◆ Problem requirements
Could you lay out all of the material below as a JSON list of strings, one string per line, with blank lines and the pictures left out?

◆ Exercise materials
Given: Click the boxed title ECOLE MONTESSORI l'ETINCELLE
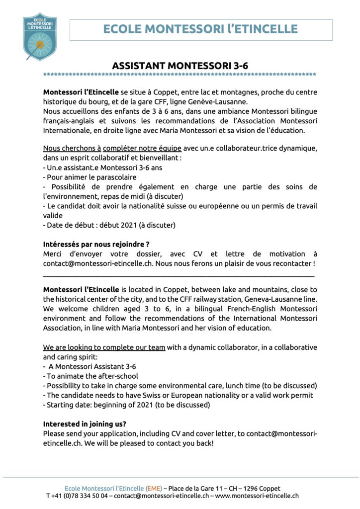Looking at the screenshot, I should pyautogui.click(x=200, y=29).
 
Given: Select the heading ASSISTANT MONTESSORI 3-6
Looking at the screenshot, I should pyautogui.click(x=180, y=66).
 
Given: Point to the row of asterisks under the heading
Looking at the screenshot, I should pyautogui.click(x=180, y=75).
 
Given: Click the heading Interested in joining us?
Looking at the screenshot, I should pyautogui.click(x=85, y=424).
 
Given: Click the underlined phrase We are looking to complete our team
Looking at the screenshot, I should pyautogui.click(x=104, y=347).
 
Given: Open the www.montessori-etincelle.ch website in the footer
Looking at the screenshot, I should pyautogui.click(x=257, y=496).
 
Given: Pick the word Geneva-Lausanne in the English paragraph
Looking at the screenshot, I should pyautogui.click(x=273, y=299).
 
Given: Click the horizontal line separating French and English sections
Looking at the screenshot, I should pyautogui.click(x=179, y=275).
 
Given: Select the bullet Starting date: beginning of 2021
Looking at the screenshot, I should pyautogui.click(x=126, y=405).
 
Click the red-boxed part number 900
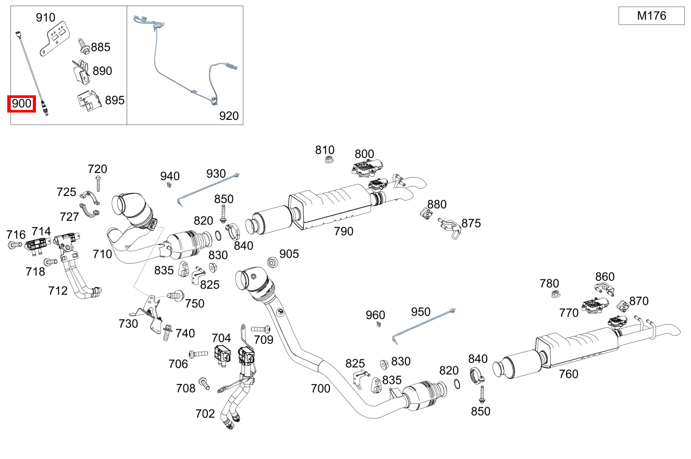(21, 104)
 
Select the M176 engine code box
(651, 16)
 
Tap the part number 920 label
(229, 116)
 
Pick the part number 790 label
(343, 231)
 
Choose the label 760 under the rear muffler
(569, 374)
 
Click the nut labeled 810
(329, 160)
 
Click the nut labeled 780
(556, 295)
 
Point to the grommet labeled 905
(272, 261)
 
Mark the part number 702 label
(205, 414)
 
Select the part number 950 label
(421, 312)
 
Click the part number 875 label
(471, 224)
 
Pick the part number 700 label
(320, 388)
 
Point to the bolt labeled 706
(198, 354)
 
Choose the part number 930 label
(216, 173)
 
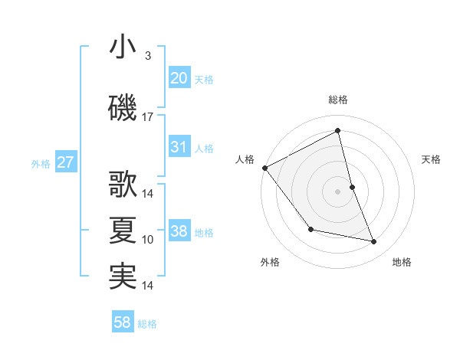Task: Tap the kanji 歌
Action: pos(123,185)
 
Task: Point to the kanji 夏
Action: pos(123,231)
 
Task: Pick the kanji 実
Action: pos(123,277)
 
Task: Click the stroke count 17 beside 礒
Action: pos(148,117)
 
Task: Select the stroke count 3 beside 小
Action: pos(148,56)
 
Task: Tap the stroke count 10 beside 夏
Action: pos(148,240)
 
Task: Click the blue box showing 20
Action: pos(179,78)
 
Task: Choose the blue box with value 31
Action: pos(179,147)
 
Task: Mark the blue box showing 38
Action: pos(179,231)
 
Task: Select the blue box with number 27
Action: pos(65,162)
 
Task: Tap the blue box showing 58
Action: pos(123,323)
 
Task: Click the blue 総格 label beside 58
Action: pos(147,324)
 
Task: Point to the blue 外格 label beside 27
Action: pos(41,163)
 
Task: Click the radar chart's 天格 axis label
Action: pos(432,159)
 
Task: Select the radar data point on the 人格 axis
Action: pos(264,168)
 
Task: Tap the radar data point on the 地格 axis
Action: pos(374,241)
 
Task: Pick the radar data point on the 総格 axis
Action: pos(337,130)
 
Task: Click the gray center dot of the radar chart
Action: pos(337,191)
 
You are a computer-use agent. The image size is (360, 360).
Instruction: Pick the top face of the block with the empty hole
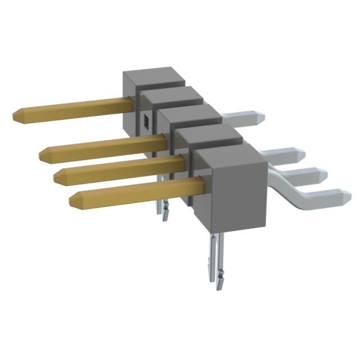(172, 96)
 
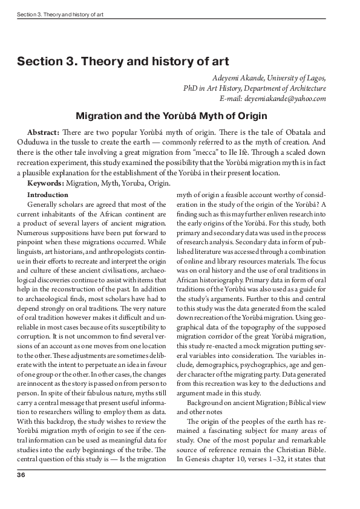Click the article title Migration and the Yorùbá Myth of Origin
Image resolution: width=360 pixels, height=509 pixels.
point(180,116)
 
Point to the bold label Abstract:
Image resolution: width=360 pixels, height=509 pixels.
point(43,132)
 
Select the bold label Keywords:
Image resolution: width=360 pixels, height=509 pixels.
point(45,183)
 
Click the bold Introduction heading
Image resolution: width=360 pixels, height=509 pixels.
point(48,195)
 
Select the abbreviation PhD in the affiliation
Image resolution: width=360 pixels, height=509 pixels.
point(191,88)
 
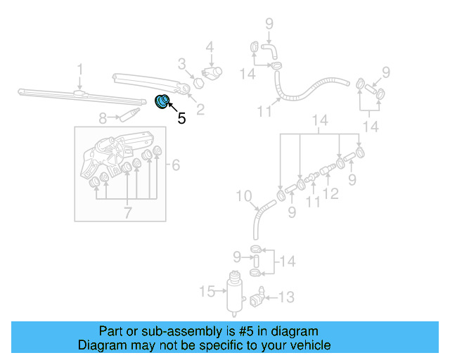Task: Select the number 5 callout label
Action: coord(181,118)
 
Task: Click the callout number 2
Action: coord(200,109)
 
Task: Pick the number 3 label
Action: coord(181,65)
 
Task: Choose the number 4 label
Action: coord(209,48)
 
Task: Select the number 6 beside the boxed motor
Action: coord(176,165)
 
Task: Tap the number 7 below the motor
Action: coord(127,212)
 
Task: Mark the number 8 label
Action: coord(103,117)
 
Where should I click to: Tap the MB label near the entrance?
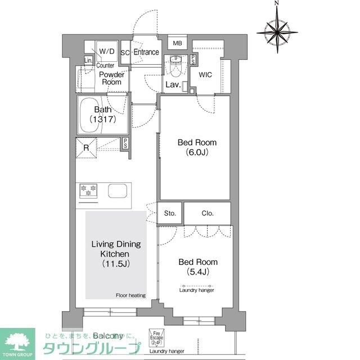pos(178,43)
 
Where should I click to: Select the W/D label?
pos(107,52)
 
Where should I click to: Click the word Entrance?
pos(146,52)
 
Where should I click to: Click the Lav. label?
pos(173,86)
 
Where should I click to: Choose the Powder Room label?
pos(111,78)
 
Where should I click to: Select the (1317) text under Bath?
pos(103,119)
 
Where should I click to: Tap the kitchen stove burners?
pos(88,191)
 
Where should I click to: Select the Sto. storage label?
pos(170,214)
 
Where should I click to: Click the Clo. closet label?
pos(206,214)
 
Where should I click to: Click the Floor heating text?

◆ Written reply
[
  "Given: Click the boxed title ECOLE MONTESSORI l'ETINCELLE",
  "Looking at the screenshot, I should pyautogui.click(x=200, y=29).",
  "Given: Select the heading ASSISTANT MONTESSORI 3-6",
  "Looking at the screenshot, I should pyautogui.click(x=180, y=66).",
  "Given: Point to the row of asterisks under the heading",
  "Looking at the screenshot, I should pyautogui.click(x=180, y=75).",
  "Given: Click the heading Interested in joining us?",
  "Looking at the screenshot, I should pyautogui.click(x=85, y=424).",
  "Given: Click the underlined phrase We are looking to complete our team",
  "Looking at the screenshot, I should pyautogui.click(x=104, y=347).",
  "Given: Open the www.montessori-etincelle.ch website in the footer",
  "Looking at the screenshot, I should pyautogui.click(x=257, y=496).",
  "Given: Pick the word Geneva-Lausanne in the English paragraph",
  "Looking at the screenshot, I should pyautogui.click(x=273, y=299).",
  "Given: Click the horizontal line separating French and English sections",
  "Looking at the screenshot, I should pyautogui.click(x=179, y=275).",
  "Given: Select the bullet Starting date: beginning of 2021",
  "Looking at the screenshot, I should pyautogui.click(x=126, y=405).",
  "Click the red-boxed part number 900",
  "(21, 104)",
  "Select the M176 engine code box",
  "(651, 16)",
  "Tap the part number 920 label",
  "(229, 116)",
  "Pick the part number 790 label",
  "(343, 231)",
  "Choose the label 760 under the rear muffler",
  "(569, 374)",
  "Click the nut labeled 810",
  "(329, 160)",
  "Click the nut labeled 780",
  "(556, 295)",
  "Point to the grommet labeled 905",
  "(272, 261)",
  "Mark the part number 702 label",
  "(205, 414)",
  "Select the part number 950 label",
  "(421, 312)",
  "Click the part number 875 label",
  "(471, 224)",
  "Pick the part number 700 label",
  "(320, 388)",
  "Point to the bolt labeled 706",
  "(198, 354)",
  "Choose the part number 930 label",
  "(216, 173)",
  "Task: Tap the kanji 歌",
  "Action: pos(123,185)",
  "Task: Point to the kanji 夏",
  "Action: pos(123,231)",
  "Task: Pick the kanji 実",
  "Action: pos(123,277)",
  "Task: Click the stroke count 17 beside 礒",
  "Action: pos(148,117)",
  "Task: Select the stroke count 3 beside 小",
  "Action: pos(148,56)",
  "Task: Tap the stroke count 10 beside 夏",
  "Action: pos(148,240)",
  "Task: Click the blue box showing 20",
  "Action: pos(179,78)",
  "Task: Choose the blue box with value 31",
  "Action: pos(179,147)",
  "Task: Mark the blue box showing 38",
  "Action: pos(179,231)",
  "Task: Select the blue box with number 27",
  "Action: pos(65,162)",
  "Task: Tap the blue box showing 58",
  "Action: pos(123,323)",
  "Task: Click the blue 総格 label beside 58",
  "Action: pos(147,324)",
  "Task: Point to the blue 外格 label beside 27",
  "Action: pos(41,163)",
  "Task: Click the radar chart's 天格 axis label",
  "Action: pos(432,159)",
  "Task: Select the radar data point on the 人格 axis",
  "Action: pos(264,168)",
  "Task: Tap the radar data point on the 地格 axis",
  "Action: pos(374,241)",
  "Task: Pick the radar data point on the 総格 axis",
  "Action: pos(337,130)",
  "Task: Click the gray center dot of the radar chart",
  "Action: pos(337,191)",
  "You are a computer-use agent. The image size is (360, 360).",
  "Instruction: Pick the top face of the block with the empty hole",
  "(172, 96)",
  "Click the article title Migration and the Yorùbá Myth of Origin",
  "Image resolution: width=360 pixels, height=509 pixels.",
  "point(180,116)",
  "Point to the bold label Abstract:",
  "Image resolution: width=360 pixels, height=509 pixels.",
  "point(43,132)",
  "Select the bold label Keywords:",
  "Image resolution: width=360 pixels, height=509 pixels.",
  "point(45,183)",
  "Click the bold Introduction heading",
  "Image resolution: width=360 pixels, height=509 pixels.",
  "point(48,195)",
  "Select the abbreviation PhD in the affiliation",
  "Image resolution: width=360 pixels, height=509 pixels.",
  "point(191,88)",
  "Task: Select the number 5 callout label",
  "Action: coord(181,118)",
  "Task: Click the callout number 2",
  "Action: coord(200,109)",
  "Task: Pick the number 3 label",
  "Action: coord(181,65)",
  "Task: Choose the number 4 label",
  "Action: coord(209,48)",
  "Task: Select the number 6 beside the boxed motor",
  "Action: coord(176,165)",
  "Task: Tap the number 7 below the motor",
  "Action: coord(127,212)",
  "Task: Mark the number 8 label",
  "Action: coord(103,117)",
  "Where should I click to: Tap the MB label near the entrance?",
  "pos(178,43)",
  "Where should I click to: Select the W/D label?",
  "pos(107,52)",
  "Where should I click to: Click the word Entrance?",
  "pos(146,52)",
  "Where should I click to: Click the Lav. label?",
  "pos(173,86)",
  "Where should I click to: Choose the Powder Room label?",
  "pos(111,78)",
  "Where should I click to: Select the (1317) text under Bath?",
  "pos(103,119)",
  "Where should I click to: Tap the kitchen stove burners?",
  "pos(88,191)",
  "Where should I click to: Select the Sto. storage label?",
  "pos(170,214)",
  "Where should I click to: Click the Clo. closet label?",
  "pos(206,214)",
  "Where should I click to: Click the Floor heating text?"
]